Two areas for improvement on future Nakto Folding OX models would be in the weight distribution and the folding mechanism. The bike is heavier in the rear than the front half – a motor, battery, and upright rider make the backend account for more of the load and I sprang up more than I thought I would when pulling up on the curbs I went off. More of a quirk than an outright con, but something worth noting.
Folding bikes have a soft spot in the hearts of many. Whether it’s the ability to store them in an apartment more easily, or having the option to quickly toss it in the back of a truck, SUV or a car, there is definitely a reason they are in demand. One thing that the Nakto Folding OX doesn’t do that several competitors do is have a fold down handlebar. This means that my sedan couldn’t carry it around in the trunk (which I always hope to get away with when reviewing a folder) and I needed to get a bike rack or swap out for my wife’s SUV to haul it around. The highrise handlebars are unique to folders, but that’s the tradeoff you have to accept apparently is that you’ll have a taller profile than others when folded, and no way to avoid the handlebar width when hoping to close a trunk.

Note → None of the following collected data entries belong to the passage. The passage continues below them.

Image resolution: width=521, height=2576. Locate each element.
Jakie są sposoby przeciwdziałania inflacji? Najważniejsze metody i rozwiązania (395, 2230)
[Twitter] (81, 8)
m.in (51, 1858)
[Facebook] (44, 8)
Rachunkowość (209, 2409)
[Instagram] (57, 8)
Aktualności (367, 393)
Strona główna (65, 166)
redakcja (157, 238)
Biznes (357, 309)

Nakto Folding OX Review: Summary / Where to Buy
So here at the end of the review of the Nakto Folding OX I’ll answer the question likely on your mind: do I think this is the thousand(ish) dollar e-bike you should buy? Reviewer cop-out: it depends.
I grew fond of the way the Folding OX pulled so many different bike styles into one e-bike, and having ridden cruisers, fat tires, and folders extensively I do appreciate the taste it gives you into each of their respective worlds. I’m also a fan of sheer comfort you get from an upright cruiser with highrise handlebars – it nails the bombing around town feel I like for more leisurely rides – but the motor can definitely let you go fast if you’re looking for that too.

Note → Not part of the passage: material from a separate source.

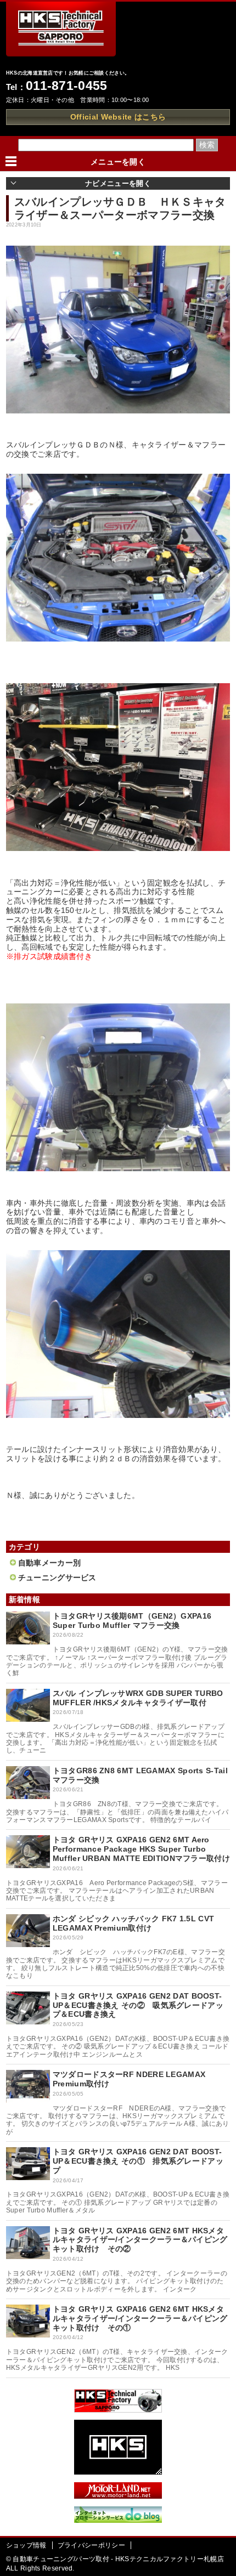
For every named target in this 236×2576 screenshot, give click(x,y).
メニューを (118, 161)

But as is always the case, the low price point means a few compromises are to be expected. It isn’t the most convenient folder on the market, though it still could be enough to make a difference for some out there. Also, I do think this bike needs to have stopping power more on par with the speeds it’s capable of.
I’d say the Nakto Folding OX is worth a hard look for the budget-conscious crowd who isn’t expecting the world from an e-bike but would like a fun little e-bike for shorter trips.
You can buy the Nakto Folding OX online and have it shipped to your front door.
‘Happy Riding, make sure to let us know if you have any questions down in our comments section or if you think we left anything out in this review of the Nakto Folding OX.
Don Genereux says
Thank you for your review of this e-bike. I came to really trust you.
Griffin Hales says
Thanks for reading, Don!
I don’t like folding handlebars; IMO, they are the weak point in frame integrity. This bike would be perfect with a larger motor.
Jeremy Dunningham says
Hi,thanks for the review. I noticed the picture shows a rear rack,but you don’t mention it in the stats. I’d be curious to know what sort of weight it would cope with.